The three most common types of leg ulcers are venous stasis, ischemic (arterial) and diabetic. Treatment for all three types varies, but all three include a recommendation for some form of exercise, including walking.
Venous Stasis Ulcers
Venous insufficiency is the underlying problem that leads to venous stasis ulcers. There is a failure of the one-way valves in the veins to function, which interferes with venous blood return to the heart. The increased amount of fluid in the veins leaks out into the tissues. This results in reduced gas and nutrient/waste exchange between blood vessels and cells leading to death of the tissue, necrosis and ulcer formation. Other causes for venous insufficiency include blood clots that occlude and damage veins or edema caused by disorders such as congestive heart failure. The common location for venous stasis ulcers is on the inside of the ankle.
Diabetic Ulcers
Diabetes causes damage to blood vessels and nerves. This damage results in decreased arterial blood supply and loss of sensation. Diabetic ulcers most often occur at pressure points on the bottom of the feet or from an injury. Often the person does not know there is an injury because of the impaired sensation. Because of the lack of blood supply, healing is slowed and death of cells occurs with resultant ulcer formation.

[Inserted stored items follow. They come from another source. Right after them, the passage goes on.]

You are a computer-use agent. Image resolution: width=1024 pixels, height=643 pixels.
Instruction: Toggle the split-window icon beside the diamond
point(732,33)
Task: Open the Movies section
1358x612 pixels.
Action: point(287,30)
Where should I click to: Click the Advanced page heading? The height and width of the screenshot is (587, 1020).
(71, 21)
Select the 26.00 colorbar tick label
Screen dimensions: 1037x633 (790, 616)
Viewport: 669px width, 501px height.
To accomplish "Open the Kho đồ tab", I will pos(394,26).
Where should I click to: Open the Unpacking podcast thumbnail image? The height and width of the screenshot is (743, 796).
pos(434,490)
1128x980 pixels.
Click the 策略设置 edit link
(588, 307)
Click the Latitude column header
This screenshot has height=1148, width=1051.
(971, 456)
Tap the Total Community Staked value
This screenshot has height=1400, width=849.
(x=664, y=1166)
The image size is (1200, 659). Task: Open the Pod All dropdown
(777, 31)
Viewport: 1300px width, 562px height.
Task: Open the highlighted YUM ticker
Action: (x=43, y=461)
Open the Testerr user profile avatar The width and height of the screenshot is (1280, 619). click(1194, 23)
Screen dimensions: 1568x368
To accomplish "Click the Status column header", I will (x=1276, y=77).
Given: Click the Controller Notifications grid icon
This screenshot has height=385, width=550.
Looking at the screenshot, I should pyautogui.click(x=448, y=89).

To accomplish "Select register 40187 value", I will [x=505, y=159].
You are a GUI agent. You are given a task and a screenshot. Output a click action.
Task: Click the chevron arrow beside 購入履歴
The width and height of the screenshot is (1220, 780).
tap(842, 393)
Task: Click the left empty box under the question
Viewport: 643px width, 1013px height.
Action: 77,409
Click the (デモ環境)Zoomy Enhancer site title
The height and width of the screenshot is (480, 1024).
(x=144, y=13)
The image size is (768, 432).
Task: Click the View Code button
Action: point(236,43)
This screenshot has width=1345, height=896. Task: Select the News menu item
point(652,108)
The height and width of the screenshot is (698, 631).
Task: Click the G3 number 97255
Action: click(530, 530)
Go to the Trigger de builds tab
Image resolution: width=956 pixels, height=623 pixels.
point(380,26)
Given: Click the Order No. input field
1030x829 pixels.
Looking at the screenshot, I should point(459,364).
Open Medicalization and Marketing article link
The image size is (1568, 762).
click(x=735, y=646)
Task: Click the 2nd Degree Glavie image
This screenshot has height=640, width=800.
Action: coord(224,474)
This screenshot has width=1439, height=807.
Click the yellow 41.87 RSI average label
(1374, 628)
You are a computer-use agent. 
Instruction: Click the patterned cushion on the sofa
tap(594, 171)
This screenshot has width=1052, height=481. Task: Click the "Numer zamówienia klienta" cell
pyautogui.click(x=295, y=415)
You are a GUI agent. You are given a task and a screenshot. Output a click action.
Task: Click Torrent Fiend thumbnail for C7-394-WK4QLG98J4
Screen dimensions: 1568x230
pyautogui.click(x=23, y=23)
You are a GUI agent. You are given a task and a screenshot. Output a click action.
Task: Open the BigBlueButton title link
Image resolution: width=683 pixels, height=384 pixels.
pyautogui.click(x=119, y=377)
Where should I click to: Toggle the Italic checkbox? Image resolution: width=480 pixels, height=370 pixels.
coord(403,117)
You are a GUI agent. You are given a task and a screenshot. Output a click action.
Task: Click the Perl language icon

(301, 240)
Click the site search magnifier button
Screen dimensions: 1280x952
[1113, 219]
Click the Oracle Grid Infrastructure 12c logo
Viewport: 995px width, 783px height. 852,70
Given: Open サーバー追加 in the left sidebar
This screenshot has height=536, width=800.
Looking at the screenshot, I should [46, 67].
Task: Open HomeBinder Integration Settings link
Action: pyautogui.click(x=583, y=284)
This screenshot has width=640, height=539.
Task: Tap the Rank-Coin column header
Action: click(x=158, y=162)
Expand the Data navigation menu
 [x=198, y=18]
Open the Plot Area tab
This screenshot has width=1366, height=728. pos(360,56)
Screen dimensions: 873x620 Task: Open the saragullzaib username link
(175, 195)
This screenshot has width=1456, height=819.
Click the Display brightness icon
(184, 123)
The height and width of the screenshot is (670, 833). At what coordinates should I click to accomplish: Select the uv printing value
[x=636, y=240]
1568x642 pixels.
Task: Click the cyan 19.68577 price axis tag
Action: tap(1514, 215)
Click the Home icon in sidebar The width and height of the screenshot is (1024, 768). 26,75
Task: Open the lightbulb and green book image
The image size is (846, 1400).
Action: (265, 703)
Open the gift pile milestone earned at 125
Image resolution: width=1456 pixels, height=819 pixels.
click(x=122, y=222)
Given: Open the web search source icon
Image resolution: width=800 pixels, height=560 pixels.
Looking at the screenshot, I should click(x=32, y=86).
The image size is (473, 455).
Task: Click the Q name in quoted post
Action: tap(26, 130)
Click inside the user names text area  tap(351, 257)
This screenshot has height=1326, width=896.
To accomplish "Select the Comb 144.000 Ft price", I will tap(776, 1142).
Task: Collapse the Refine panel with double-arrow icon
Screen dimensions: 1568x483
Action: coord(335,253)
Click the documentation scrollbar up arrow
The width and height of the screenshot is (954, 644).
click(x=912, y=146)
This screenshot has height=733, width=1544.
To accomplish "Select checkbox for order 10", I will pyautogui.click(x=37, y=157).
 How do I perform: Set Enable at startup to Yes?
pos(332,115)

Ischemic (Arterial) Ulcers
Ischemic ulcers are caused by an insufficient flow of blood through the arteries. This causes a decrease in oxygen supply to the cells, and eventually necrosis and ulcer formation. The most common cause is atherosclerosis – a condition characterized by cholesterol lining vessel walls, which narrows the lumen. Other causes are Raynaud’s disease and vasculitis, or inflammation of the blood vessels. Arterial ulcers are usually found on the outside of the calf, heel, back of the foot, or the tip of the toes. There is no edema with these ulcers, but there is burning pain, especially when the foot is elevated. There can be internal and external arterial ulcers
Walking and Leg Ulcers
Because the core problem with all of these conditions is a reduced blood flow, one of the ways in which the condition can be improved is by increasing blood flow. Exercise such as walking causes an increase in blood flow to the muscles. Walking compresses veins and improves the function of the valves. This helps reduce swelling and to increase arterial blood flow. A New Jersey Medical School article states that by walking every day muscles are trained to work more efficiently with less arterial flow. Hafner recommends walking exercise for arterial ulcers except for “chronic critical leg ischemia,” which may require bed rest. Patients are encouraged to walk 1 hour each day performed at intervals, stopping to rest when discomfort occurs. Walking and resting assist in the formation of collateral circulation, or new blood vessels. It is important that there be no pressure applied to any ulcer, and walking is not beneficial for foot ulcers.
Recommendations
It is highly recommended that persons with leg ulcers speak with their health care provider before starting an exercise program that includes walking, as there may be certain contingencies necessary to make walking beneficial to the healing process, such as a special walking boot or other pressure-relieving device for foot ulcers, or compression devices for venous stasis ulcers. In some instances it may be necessary to use crutches to avoid pressure on a foot ulcer.